「题解」Codeforces Round 905 (Div. 3)
before
终于有一篇题解是一次性更所有题的了。
A. Morning
Problem
Sol&Code
根据题意模拟即可。
#include <bits/stdc++.h>
typedef long long ll;
int min(int a, int b) { return a < b ? a : b; }
int max(int a, int b) { return a > b ? a : b; }
int T;
int main() {
scanf("%d", &T);
while (T--) {
std::string s;
std::cin >> s;
int now = 1, ans = 1;
for (int i = 0; i < 4; ++i) {
if (now == s[i] - '0') ++ans;
else {
ans += std::abs(((s[i] - '0') ? (s[i] - '0') : 10) - (now ? now : 10)) + 1;
now = s[i] - '0';
}
}
printf("%d\n", ans - 1);
}
return 0;
}
B. Chemistry
Problem
Sol&Code
回文与否只与字符出现次数有关。
从长为 \(n\) 的字符串中删去 \(k\) 个字符,若最后的串长度 \((n - k)\) 为奇数,首先需要原串中出现奇数次的字符的数量不超过 \(k + 1\),若最后的串长度 \((n - k)\) 为奇数,需要原串中出现奇数次的字符的数量不超过 \(k\)。保证出现奇数次的字符数量合适后只需要剩下的删除字符次数为偶数即可。分类讨论可得,只要满足了前者,后者就得到了保证。(真神奇)

****************

■ **任务目标**: 续写上面这篇 Codeforces Round 905 (Div. 3) 题解,从它的最后一句之后接着写下去。

■ **记录数据**:
****************

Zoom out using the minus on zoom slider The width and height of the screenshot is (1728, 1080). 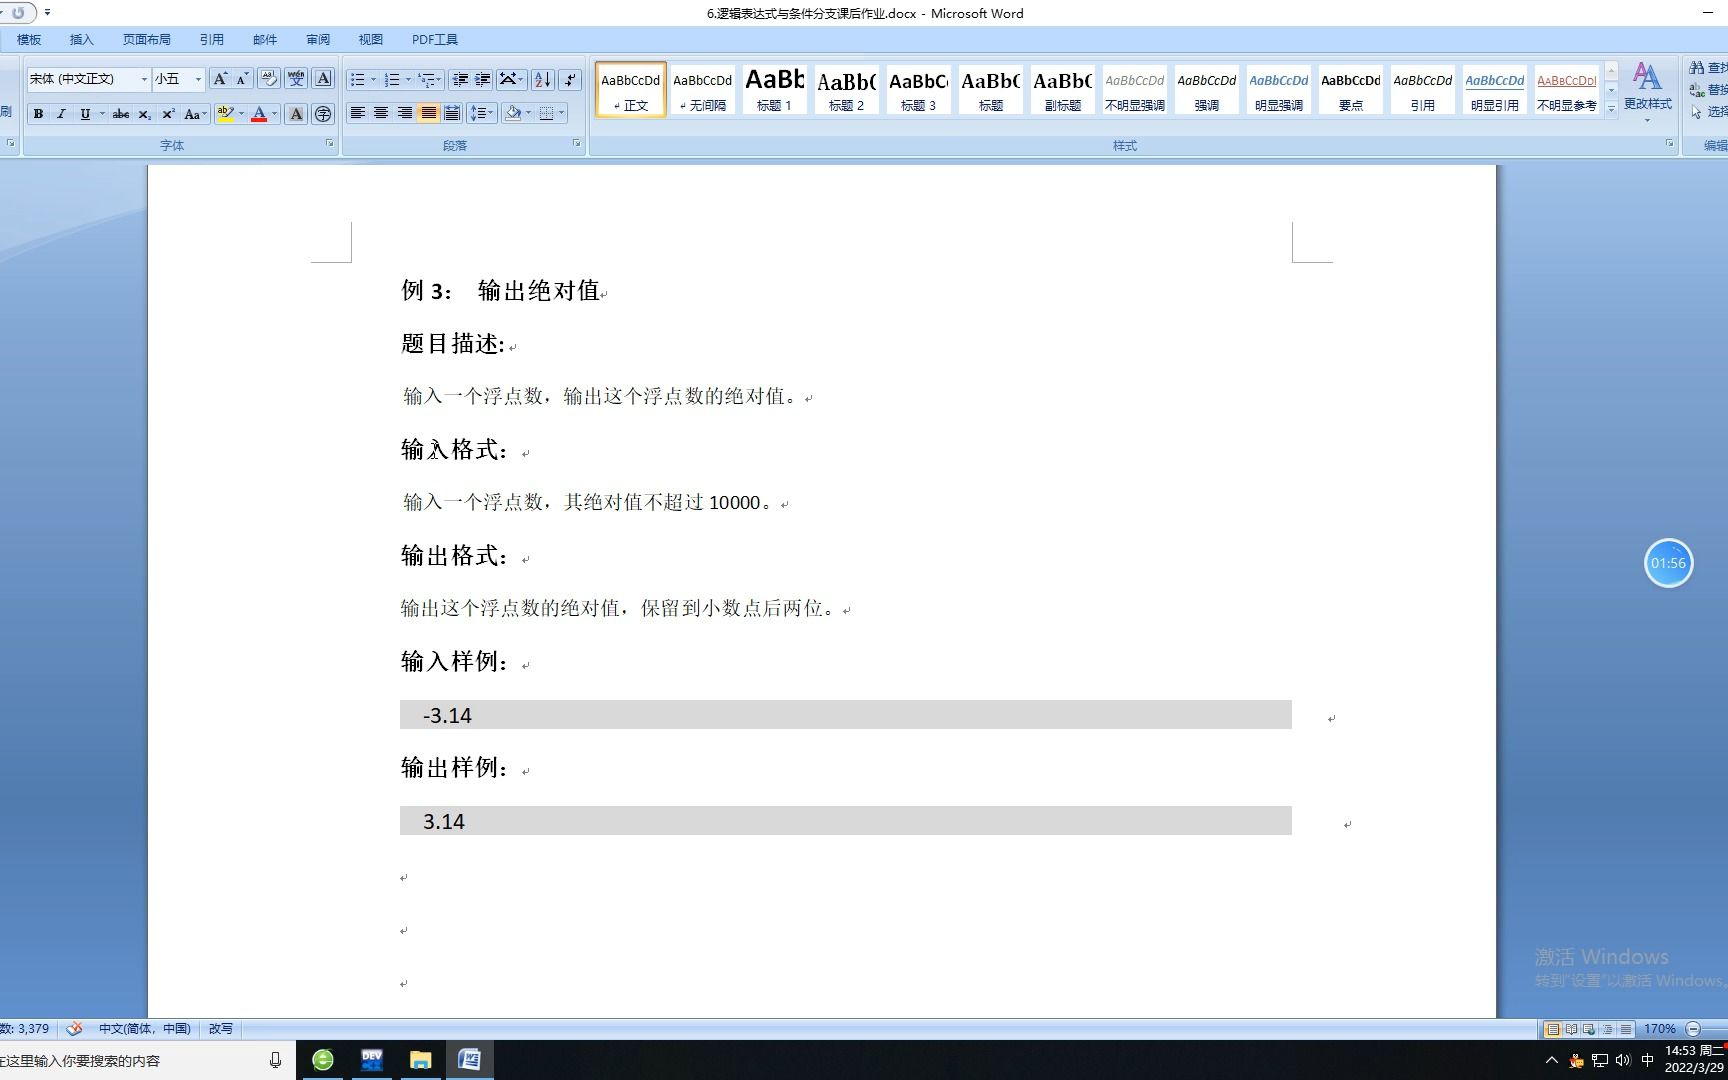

****************

■ **本题输出**:
#include <bits/stdc++.h>
typedef long long ll;
int min(int a, int b) { return a < b ? a : b; }
int max(int a, int b) { return a > b ? a : b; }
int T, n, k, odd, cnt[648];
std::string s;
int main() {
scanf("%d", &T);
while (T--) {
scanf("%d %d", &n, &k);
std::cin >> s;
for (int i = 'a'; i <= 'z'; ++i) cnt[i] = 0;
for (int i = 0; i < n; ++i) ++cnt[s[i]];
bool okay = true;
if ((n - k) & 1) {
odd = 0;
for (int i = 'a'; i <= 'z'; ++i) {
if (cnt[i] & 1) ++odd;
}
if (odd - 1 > k) okay = false;
} else {
odd = 0;
for (int i = 'a'; i <= 'z'; ++i) {
if (cnt[i] & 1) ++odd;
}
if (odd > k) okay = false;
}
puts(okay ? "YES" : "NO");
}
return 0;
}
C.Raspberries
Problem
Sol&Code
\(k\) 只有四种情况。
对每种情况分类讨论凑出因子的情况即可。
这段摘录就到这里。